Pressure Cooker Baby Back Ribs
- 1 rack baby back ribs
- 12 oz can coke
- 1/4 tsp liquid smoke
- 1 cup BBQ sauce
- 1/4 cup brown sugar
- 1 teaspoon chili powder
- 1 teaspoon ground cumin
- 1 teaspoon garlic powder
- 1 teaspoon smoked paprika
- 1 teaspoon ground black pepper
- Mix the dry rub: add all listed dry rub ingredients to a small bowl. Stir to combine.
- To prep the baby back ribs, work the silverskin off the ribs in 1 spot. From there, slide your finger under the membrane and the silverskin should pull of very easily,
- To season the ribs, generously season the ribs all over with kosher salt, then sprinkle the dry rub all over the ribs, using your hands to lightly work the rub into the meat.
- Pressure cook the ribs: Add the coke and liquid smoke mixture to the bowl of your pressure cooker. Fit the bowl with its trivet/rack. Place the prepared rack of ribs on the trivet/rack, bending as needed to fit into the bowl. Cover the pressure cooker, securely locking its lid into place and ensuring the vent is turned to its "sealing position.
- Cook on low pressure for 30 minutes. Once the timer goes off, allow the pressure to release naturally for about 10 minutes before carefully flicking the vent to its "venting" position to allow any residual pressure to release.
- Carefully transfer the ribs to a small baking tray when using an air fryer oven.
- Baste the ribs with bbq sauce. Select the saute function and let the juices boil and reduce until thick. Add cornstarch if necessary. Enjoy!
Bacon Ranch Potato Salad
- 1 1/2 lbs Yukon gold potatoes
- 5 eggs, room temperature
- 1/2 cup diced green onions
- 8 oz shredded cheddar cheese
- 8 slices bacon, cooked and crumbled
- 1 cup Hidden Valley Original Ranch
- 1 teaspoon fresh ground pepper
- Pour water into inner pot of the pressure cooker
- Fill the basket accessory with the potatoes, then place the eggs on top
- Lock the lid and cook for 5 minutes at high pressure. Release when timer is complete.

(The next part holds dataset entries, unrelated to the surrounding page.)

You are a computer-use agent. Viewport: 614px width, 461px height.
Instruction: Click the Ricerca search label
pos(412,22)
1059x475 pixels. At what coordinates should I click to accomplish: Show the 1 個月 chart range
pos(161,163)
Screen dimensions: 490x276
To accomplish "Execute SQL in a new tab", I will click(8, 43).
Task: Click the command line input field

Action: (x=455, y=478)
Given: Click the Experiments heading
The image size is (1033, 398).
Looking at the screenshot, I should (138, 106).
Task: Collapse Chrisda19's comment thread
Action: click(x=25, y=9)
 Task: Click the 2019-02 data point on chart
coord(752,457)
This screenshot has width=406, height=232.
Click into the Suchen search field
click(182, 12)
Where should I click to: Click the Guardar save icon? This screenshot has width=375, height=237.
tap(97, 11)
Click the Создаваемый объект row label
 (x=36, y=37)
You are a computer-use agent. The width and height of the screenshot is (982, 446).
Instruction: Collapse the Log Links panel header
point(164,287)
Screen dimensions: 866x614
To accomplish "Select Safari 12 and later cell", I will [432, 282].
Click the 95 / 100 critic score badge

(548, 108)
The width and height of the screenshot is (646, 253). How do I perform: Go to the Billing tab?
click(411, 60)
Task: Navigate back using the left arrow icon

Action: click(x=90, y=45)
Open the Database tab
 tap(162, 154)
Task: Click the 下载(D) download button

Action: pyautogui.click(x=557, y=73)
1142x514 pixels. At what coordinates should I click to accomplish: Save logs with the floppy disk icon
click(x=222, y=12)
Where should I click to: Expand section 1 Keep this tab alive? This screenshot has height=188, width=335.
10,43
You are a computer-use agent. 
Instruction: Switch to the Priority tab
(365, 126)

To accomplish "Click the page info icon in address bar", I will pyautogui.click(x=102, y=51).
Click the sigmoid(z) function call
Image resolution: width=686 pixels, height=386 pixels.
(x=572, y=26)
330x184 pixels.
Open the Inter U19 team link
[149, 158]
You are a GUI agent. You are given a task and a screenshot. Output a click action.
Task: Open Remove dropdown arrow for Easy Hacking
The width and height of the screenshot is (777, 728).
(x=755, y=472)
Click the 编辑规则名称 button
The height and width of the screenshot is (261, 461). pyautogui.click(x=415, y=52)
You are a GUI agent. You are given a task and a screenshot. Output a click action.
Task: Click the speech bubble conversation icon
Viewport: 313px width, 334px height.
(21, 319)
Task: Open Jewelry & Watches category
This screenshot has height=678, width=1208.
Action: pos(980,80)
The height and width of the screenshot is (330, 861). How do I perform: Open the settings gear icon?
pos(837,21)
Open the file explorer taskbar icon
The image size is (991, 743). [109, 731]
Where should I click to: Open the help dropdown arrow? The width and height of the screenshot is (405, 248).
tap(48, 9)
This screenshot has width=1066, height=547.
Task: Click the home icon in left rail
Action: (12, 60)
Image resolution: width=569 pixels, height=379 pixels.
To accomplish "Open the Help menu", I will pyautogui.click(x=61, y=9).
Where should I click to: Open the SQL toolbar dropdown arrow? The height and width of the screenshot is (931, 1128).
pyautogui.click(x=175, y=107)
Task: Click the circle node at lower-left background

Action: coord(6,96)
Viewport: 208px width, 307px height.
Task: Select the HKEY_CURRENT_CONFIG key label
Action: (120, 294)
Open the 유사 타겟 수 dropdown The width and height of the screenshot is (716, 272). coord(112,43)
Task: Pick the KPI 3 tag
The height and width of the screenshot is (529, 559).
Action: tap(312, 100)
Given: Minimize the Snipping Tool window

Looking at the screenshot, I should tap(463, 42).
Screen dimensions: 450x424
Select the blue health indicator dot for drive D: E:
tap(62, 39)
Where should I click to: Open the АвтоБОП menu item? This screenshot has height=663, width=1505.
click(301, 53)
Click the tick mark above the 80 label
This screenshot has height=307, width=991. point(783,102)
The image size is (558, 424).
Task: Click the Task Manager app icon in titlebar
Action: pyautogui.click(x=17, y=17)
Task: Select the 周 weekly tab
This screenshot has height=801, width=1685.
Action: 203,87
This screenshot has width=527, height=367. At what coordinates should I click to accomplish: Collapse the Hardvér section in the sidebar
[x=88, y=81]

- Remove the potatoes and eggs from the pressure cooker. Toss the potatoes in a large bowl and let cool. Remove the shells from the eggs and slice.
- Add onion, cheese, ranch , bacon, and pepper. Stir to combine. Place in a refrigerator to cool. Enjoy!
Berry Marshmallow Pies
- 1 box Pillsbury refrigerated pie crusts, softened
- 1 teaspoon milk
- 2 teaspoon granulated sugar
- 8 oz. fat-free cream cheese
- 7.5 oz. (half 13 oz tub) marshmallow creme
- 1-2 teaspoons lemon peel, grated
- 1 cup fresh blueberries
- 1 cup fresh strawberries, sliced
- 2 tablespoons honey
- 1 teaspoon lemon juice
- On a lightly floured surface, unroll pie crusts. Use a rolling pin to evenly flatten edges.
- From each pie crust, cut out one large square and cut again in half. From the four halves, cut again to make a total of 8 4 1/2-inch squares.
- Roll all sides of each crust about 1/2 inch inward towards the center to create a lip to hold the filling. Lightly brush edges with milk. Sprinkle with sugar.
- Bake at 350 for 6 to 8 minutes or until lightly golden brown on an ungreased baking sheet. Remove crusts from baking sheet and cool on a wire rack.
- With the excess dough, cut out a variety of stars. Brush each star with milk. Sprinkle with remaining sugar.
- Bake stars on an ungreased baking sheet for 2-3 minutes or until lightly golden brown. Remove from baking sheet and allow to cool.
- In a medium bowl, beat the cream cheese until fluffy. Fold in marshmallow creme and grated lemon peel.
- Evenly spread 2 to 3 tablespoons of filling onto each cooled pie crust. Top with blueberries and strawberries. Insert stars throughout in between berries.
- In a small bowl, mix honey and lemon. Lightly brush glaze over berries.
Red, White, and Blue Deviled Eggs
- 6 eggs
- Red food coloring (10 drops)
- Blue food coloring (10 drops)
- 1 cup water
- 1/4 cup mayonnaise
- 2 tbsp mustard
- 2 tsp mustard
- 2 tsp Worcestershire sauce
- 2 tsp hot sauce
- Salt and Pepper
- Pour water into the inner pot of the pressure cooker.
- Place the egg holder into the pot, fill with eggs.
- Lock the lid and cook for 4 minutes at high pressure.
- Remove the eggs and immediately submerge in ice water. When cooled, remove the shells.
- In a large bowl, mix water and blue food coloring until a deep blue color is achieved. Submerge the eggs in the colored water and place in the refrigerator for 2 hours.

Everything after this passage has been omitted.